O devido valor

Ele olhou-me nos olhos e fiquei logo interessada. Tinha uma capa cor-de-rosa onde se lia Diário de um Gajo Divorciado em Tempos de Crise.

folheei-o, comprei-o e saboreei-o durante alguns dias. o novo livro do jornalista antónio costa santos, em tempos meu chefe de redacção do extinto, porém eterno, jornal se7e, deu-me o prazer de ler a visão masculina do amor, das crises conjugais, do desgaste, dos filhos, das separações, do tédio, das aventuras fugazes, dos erros de casting, dos flirts inconsequentes, das amizades híbridas, das alegrias e das agruras de quem vive só, do sabor vazio da liberdade, dos copos, dos disparates e do desamparo no qual muitos homens caem quando um casamento jurássico se desfaz.

vale a pena ler porque é sincero, porque tem graça e porque o joão, o divorciado de serviço à narrativa, pratica diariamente a auto-ironia, vendo-se ao espelho como um anti-herói sem mais ambições do que a de voltar a ser amado, o que torna o seu relato de um ano de vida de celibato num chorrilho de episódios que nos soam incrivelmente familiares.

os intelectuais gostam de desprezar o lado corriqueiro da existência, chamando a isto clichés, mas para os que se julgam detentores da inteligenzia nacional, lamento informá-los que a vida é mesmo assim, previsível, pouco elevada e recheada de lugares-comuns, o que torna o livro divertido, acessível e apetecível, sem deixar de ser interessante, com tiradas fabulosas sobre o fim das relações, a nossa (in)capacidade de lidar com o crescimento acelerado dos filhos, e sobretudo o nosso desejo de paz, de conforto e de sossego quando já passámos a barreira dos ‘entas’, da qual todos sabemos que nunca mais vamos sair, a não ser para o crematório mais próximo.

não estou a ser mórbida, apenas realista. afinal, o mundo cá fora não é bem como na capa do catálogo da agência de viagens. a praia paradisíaca tem pouca areia, muito vento e tubarões mesmo à beira-mar.
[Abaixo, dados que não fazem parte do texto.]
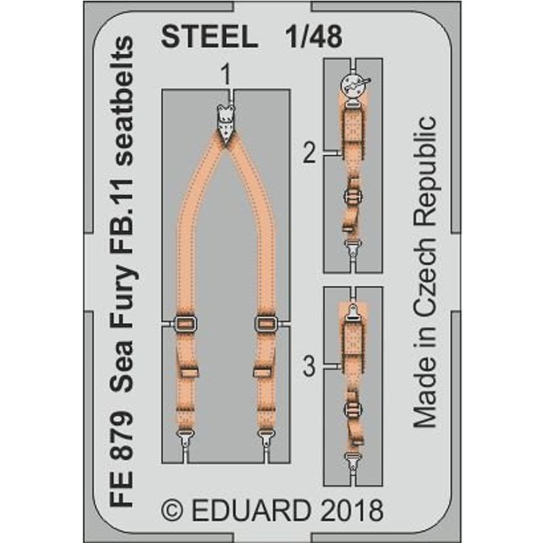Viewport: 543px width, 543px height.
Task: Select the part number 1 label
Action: pos(226,75)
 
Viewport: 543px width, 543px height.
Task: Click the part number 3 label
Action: pos(310,367)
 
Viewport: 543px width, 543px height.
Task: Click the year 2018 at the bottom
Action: pos(352,510)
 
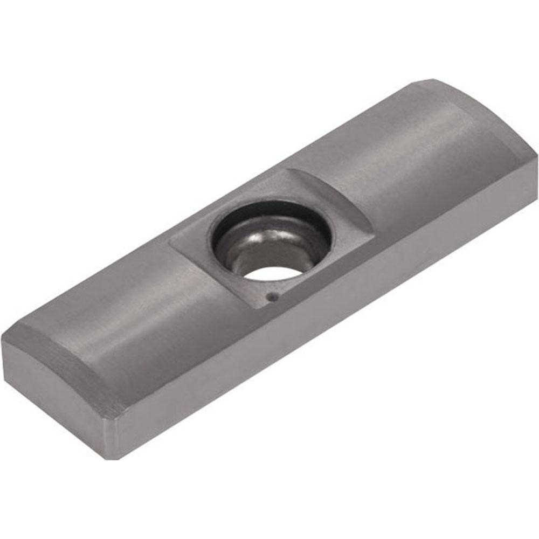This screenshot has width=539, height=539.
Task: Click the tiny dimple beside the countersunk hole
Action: click(x=274, y=296)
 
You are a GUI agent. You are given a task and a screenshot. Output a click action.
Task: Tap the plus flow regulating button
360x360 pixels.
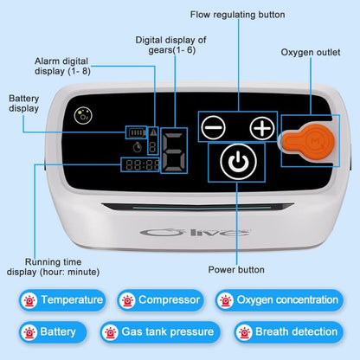click(x=260, y=128)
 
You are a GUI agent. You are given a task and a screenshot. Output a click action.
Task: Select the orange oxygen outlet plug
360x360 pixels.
click(x=304, y=140)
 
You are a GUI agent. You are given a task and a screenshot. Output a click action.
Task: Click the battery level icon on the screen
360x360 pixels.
click(x=137, y=133)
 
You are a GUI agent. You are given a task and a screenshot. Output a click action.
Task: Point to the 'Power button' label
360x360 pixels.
click(x=235, y=269)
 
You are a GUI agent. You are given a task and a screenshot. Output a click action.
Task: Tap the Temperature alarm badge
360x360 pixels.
click(x=62, y=300)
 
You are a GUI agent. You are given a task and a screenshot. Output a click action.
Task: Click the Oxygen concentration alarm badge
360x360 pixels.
click(x=278, y=300)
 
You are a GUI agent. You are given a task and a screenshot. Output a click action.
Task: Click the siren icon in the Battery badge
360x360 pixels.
click(x=32, y=331)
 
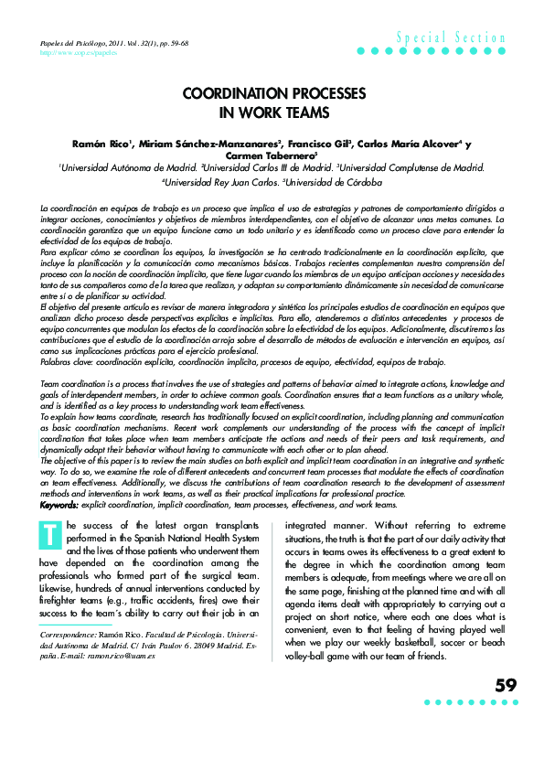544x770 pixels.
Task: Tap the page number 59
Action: (x=506, y=685)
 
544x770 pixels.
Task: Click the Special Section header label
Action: (x=451, y=38)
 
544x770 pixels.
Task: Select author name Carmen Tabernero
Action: (x=272, y=155)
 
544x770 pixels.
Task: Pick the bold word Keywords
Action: (x=59, y=505)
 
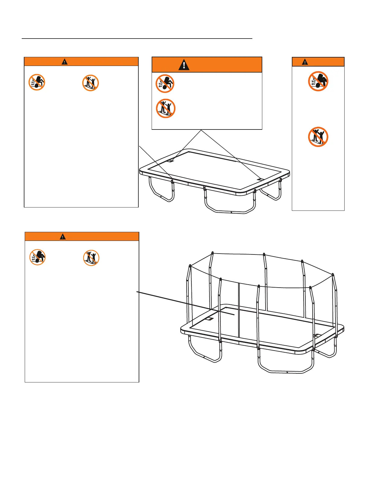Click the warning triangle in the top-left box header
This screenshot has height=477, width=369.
click(65, 62)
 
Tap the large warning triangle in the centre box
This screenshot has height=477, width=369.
click(184, 65)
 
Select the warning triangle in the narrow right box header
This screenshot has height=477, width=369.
click(305, 62)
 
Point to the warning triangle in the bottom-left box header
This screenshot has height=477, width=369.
click(63, 237)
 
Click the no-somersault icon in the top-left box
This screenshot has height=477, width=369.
click(37, 82)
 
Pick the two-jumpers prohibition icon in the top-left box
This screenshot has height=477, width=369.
click(90, 83)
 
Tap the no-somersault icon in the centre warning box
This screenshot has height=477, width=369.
click(165, 83)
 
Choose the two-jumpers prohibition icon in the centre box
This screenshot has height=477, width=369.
click(166, 108)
há uns anos, um grande amigo foi a uma entrevista para mudar de emprego e perguntaram-lhe: «é solteiro?». ao que ele respondeu, «entre uma namorada e outra, sim». nunca chegou a casar nem deixou ainda ao mundo a semente da sua descendência, mas possui o dom da conjugalidade, o que quer dizer que é um óptimo namorado, dos melhores que há, que são aqueles que pertencem à categoria husband material. e quando questionado sobre a sua incansável dedicação às namoradas, respondeu-me que o mundo cá fora era igual ao matrix – quando estava solteiro tinha dias que se sentia tão infeliz que até via tubos a sair da nuca. metáfora violenta, é certo, mas quantos de nós, em momentos de profunda solidão, não passámos pelo mesmo?

o diário escrito por antónio costa santos revela as confissões de um homem que de repente muda de vida e vai parar à capa do catálogo. um ano depois, cansado da sua existência errática e inconsequente, regressa ao doce lar, entre o vencido e o convencido, no qual será, se não feliz para sempre, certamente menos infeliz. é que grande parte do amor vem sob a forma de amparo. só quando o perdemos é que lhe damos o devido valor.